Bugün İzdivaç porogramlarında bakım klavuzu olmadan fütursuzca başlatılan bir çok ilişki, siz ve sizin gibi ingilisceye hâkim 160 gram kuşe kağıda insanlar sayesinde kurtulup yoluna devam edebiliyor.
Partnırım, evimin dayreği Salman esasen piyasaya sezon sonu, ihraç fazlası penye veren bir insan olmakla birlikte, Feysbuk üzerinden çiftçiliğe başlayarak kısa sürede bir çok şeker pancarı, çeltik ve kumpirlik patates yetiştirmeyi başardı.
Doğrusu bütüngün beyaz enerji ampolüyle aydınlatılan dar ve havasız pasajda bilgisayarının başından sanal tarım yapması Salmanımı bir nebze olsun rahatlatır, ayağı toprağa değmiş olur, elektriğini atar diyerekten ben de buna çok sevindim.
Başkalarının kocası gibi görüntülü çet yapıp balıkgözü mercekli gameralar garşısında pantolunu sıyırarak zamparalık etmediği için de ayrıca memnun bile oldum.
Bu nedenle ben Hanımın Çiftliği, Yaprak Dökümü vb gibi dizileri seyrederken kendisinin eve getirdiği Lap Topla güneşin altında tarım yapmasına, beni ihmal eder gibi olmasına bile ses çıkarmadım. Tam tersine, dizi reklama girdiğinde hemen mutbağa koşup tarlada çalışan erkeeme, bi desti ayran götürdüm.
Başlangıçta herşey iyiydi, biraz yoruluyordu amma yine de çiftçinin yüzü gülüyordu.

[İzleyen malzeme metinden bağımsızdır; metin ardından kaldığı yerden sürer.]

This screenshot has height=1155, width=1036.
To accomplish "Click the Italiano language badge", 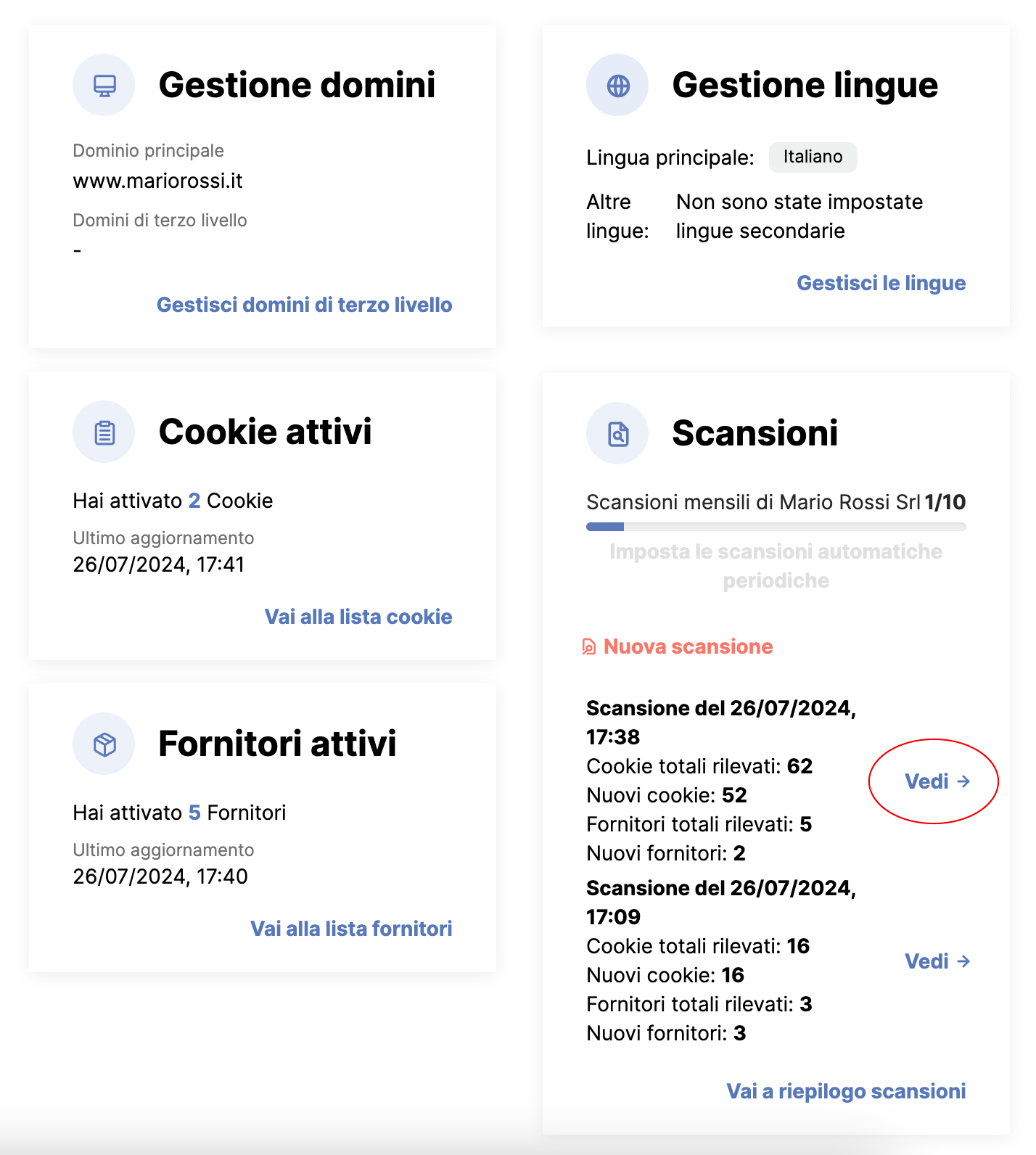I will coord(813,157).
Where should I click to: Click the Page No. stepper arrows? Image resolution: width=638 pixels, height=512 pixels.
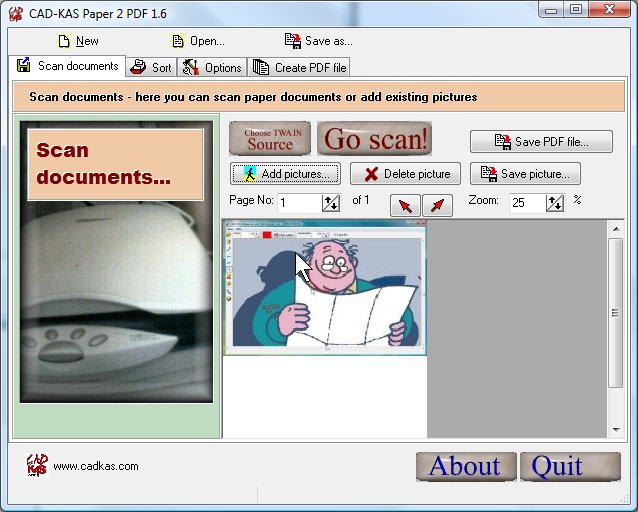(331, 203)
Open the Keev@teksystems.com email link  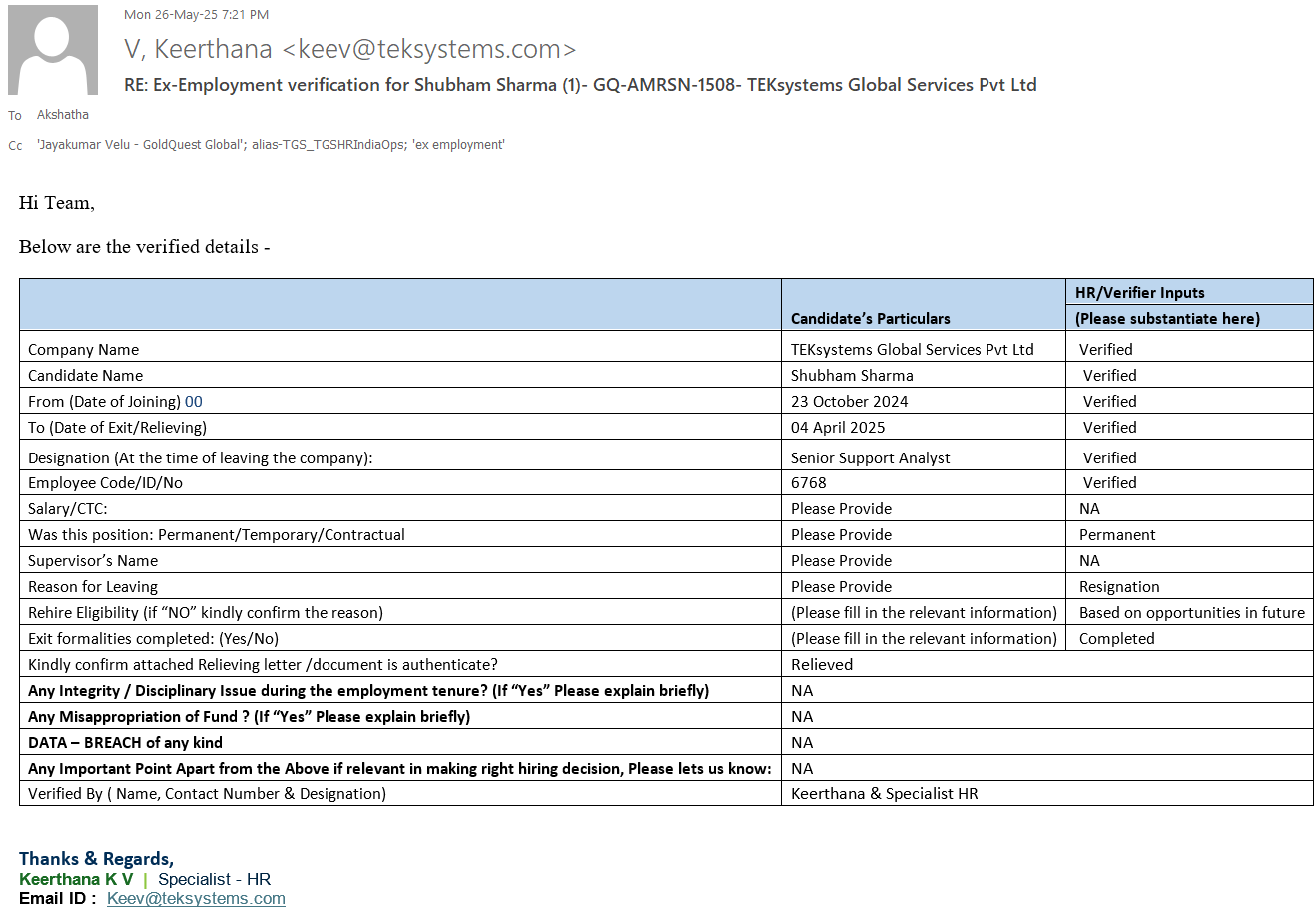pos(196,898)
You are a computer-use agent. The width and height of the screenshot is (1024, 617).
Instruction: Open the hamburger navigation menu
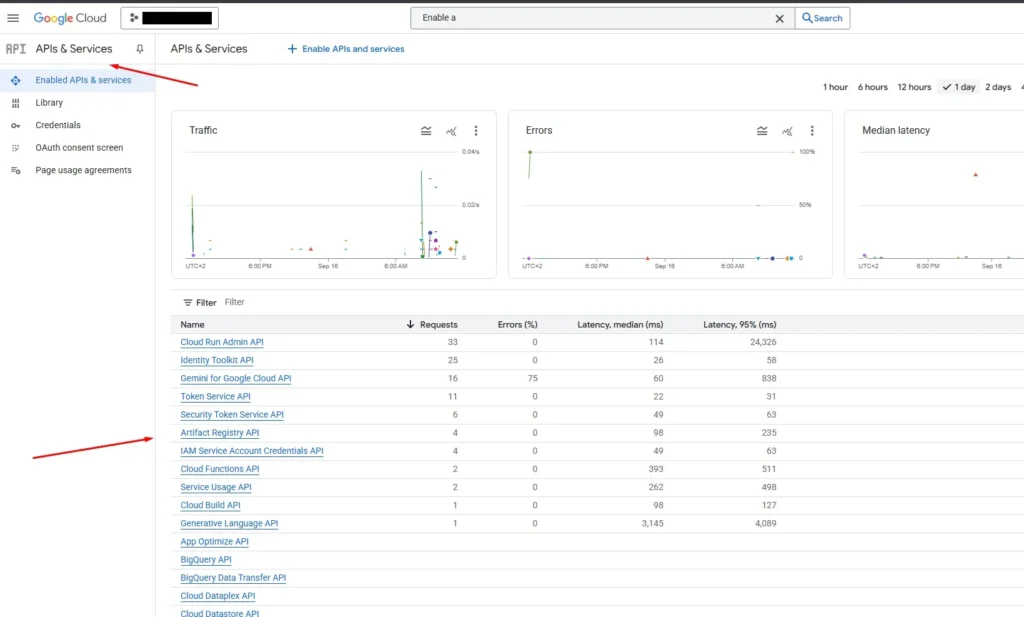[x=13, y=18]
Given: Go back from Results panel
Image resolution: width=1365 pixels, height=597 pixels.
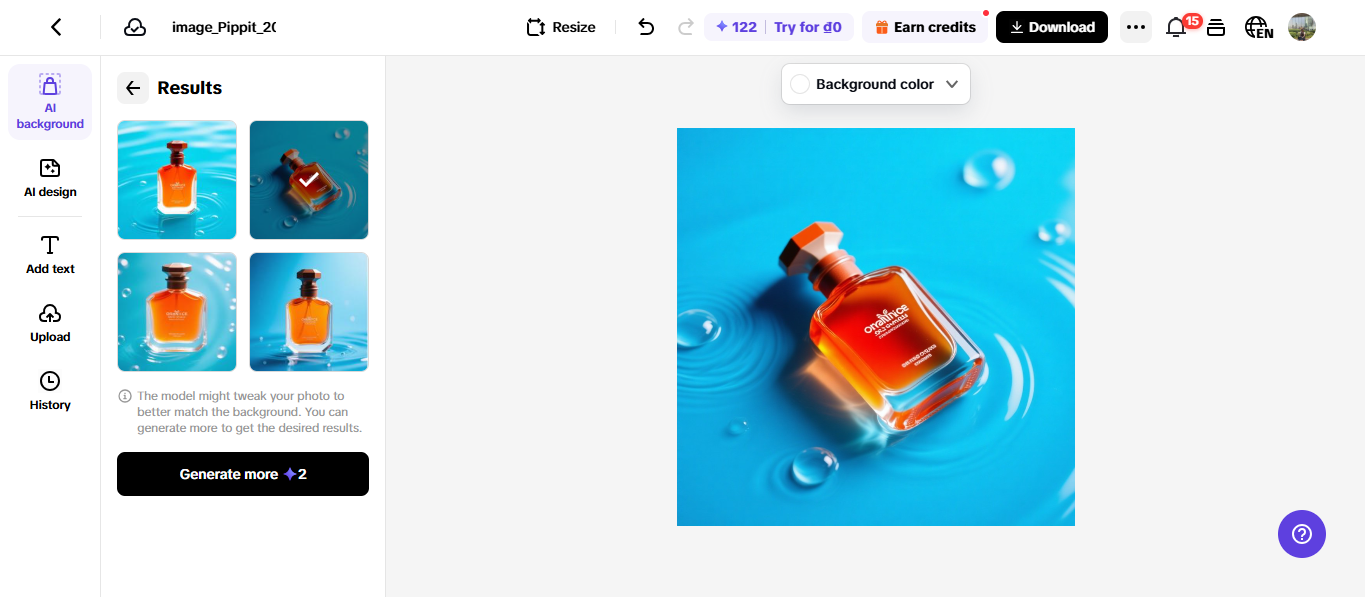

Bir süre sonra:
* Bizim çiftçi asabileşti sabahlara kadar yatağa girmez oldu. Bazı geceler, "don tehlikesi var mahsul yanabilir, ben laptopu alıp üstüme çift yorgan ve naylon örterek yan odada uyuycam" dediği oldu.
* Bilgisayarını koynundan çıkarıp yanından ayırmadığı içün, çet gayıtlarını maillerini felan kontrol edemiyordum. Bir gün kendisi banyodayken tam usulca ayrı yattığı yatağa varmış laptopun kapağını kaldırıyordum kiii... Arkamdan yetişip " O kapağı açma Ayten, Feysbuk'taki tarlaları fare ve gelin böcüü zararlılarına karşı ilaçladım, akşam vakti tarım ilacından zehirlenip hastanelik olmayalım" dedi.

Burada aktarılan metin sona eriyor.